### DATA FOR THIS TASK
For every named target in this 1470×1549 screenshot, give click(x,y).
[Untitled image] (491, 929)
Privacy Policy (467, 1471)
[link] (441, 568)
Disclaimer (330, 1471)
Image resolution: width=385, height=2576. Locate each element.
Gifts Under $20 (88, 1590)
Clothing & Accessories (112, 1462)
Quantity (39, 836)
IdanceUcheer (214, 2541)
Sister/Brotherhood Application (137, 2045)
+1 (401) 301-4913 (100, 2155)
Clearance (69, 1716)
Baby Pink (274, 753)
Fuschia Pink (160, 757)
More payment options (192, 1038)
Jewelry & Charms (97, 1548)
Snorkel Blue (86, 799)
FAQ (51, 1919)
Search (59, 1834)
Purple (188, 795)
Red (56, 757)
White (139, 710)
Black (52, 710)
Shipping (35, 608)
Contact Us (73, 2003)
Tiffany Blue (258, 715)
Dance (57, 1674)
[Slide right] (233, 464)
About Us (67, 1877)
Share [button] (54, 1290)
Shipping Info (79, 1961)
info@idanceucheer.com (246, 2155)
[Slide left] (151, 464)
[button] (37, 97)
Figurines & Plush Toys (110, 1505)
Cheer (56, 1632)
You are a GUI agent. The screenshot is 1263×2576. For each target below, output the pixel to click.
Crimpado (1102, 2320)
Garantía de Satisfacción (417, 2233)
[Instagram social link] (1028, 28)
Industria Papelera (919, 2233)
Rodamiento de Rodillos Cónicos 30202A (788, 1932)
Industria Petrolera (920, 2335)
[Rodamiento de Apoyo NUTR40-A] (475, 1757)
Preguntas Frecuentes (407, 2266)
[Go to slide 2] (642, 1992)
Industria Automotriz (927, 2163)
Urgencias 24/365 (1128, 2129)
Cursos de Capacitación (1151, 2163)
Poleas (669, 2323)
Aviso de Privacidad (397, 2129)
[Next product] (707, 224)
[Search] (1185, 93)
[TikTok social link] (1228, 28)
######
» WHAT YOU ARE ASKED TO DO
Proceeding from the line containing "Disclaimer (330, 1471)" through the line containing "Aviso de Privacidad (397, 2129)", transcribe the lines above exactly, both end lines included.

» RESULT OF THIS EXERCISE
Disclaimer (330, 1471)
Image resolution: width=385, height=2576. Locate each element.
Gifts Under $20 (88, 1590)
Clothing & Accessories (112, 1462)
Quantity (39, 836)
IdanceUcheer (214, 2541)
Sister/Brotherhood Application (137, 2045)
+1 (401) 301-4913 (100, 2155)
Clearance (69, 1716)
Baby Pink (274, 753)
Fuschia Pink (160, 757)
More payment options (192, 1038)
Jewelry & Charms (97, 1548)
Snorkel Blue (86, 799)
FAQ (51, 1919)
Search (59, 1834)
Purple (188, 795)
Red (56, 757)
White (139, 710)
Black (52, 710)
Shipping (35, 608)
Contact Us (73, 2003)
Tiffany Blue (258, 715)
Dance (57, 1674)
[Slide right] (233, 464)
About Us (67, 1877)
Share [button] (54, 1290)
Shipping Info (79, 1961)
info@idanceucheer.com (246, 2155)
[Slide left] (151, 464)
[button] (37, 97)
Figurines & Plush Toys (110, 1505)
Cheer (56, 1632)
You are a GUI agent. The screenshot is 1263×2576. For each target below, output the pixel to click.
Crimpado (1102, 2320)
Garantía de Satisfacción (417, 2233)
[Instagram social link] (1028, 28)
Industria Papelera (919, 2233)
Rodamiento de Rodillos Cónicos 30202A (788, 1932)
Industria Petrolera (920, 2335)
[Rodamiento de Apoyo NUTR40-A] (475, 1757)
Preguntas Frecuentes (407, 2266)
[Go to slide 2] (642, 1992)
Industria Automotriz (927, 2163)
Urgencias 24/365 (1128, 2129)
Cursos de Capacitación (1151, 2163)
Poleas (669, 2323)
Aviso de Privacidad (397, 2129)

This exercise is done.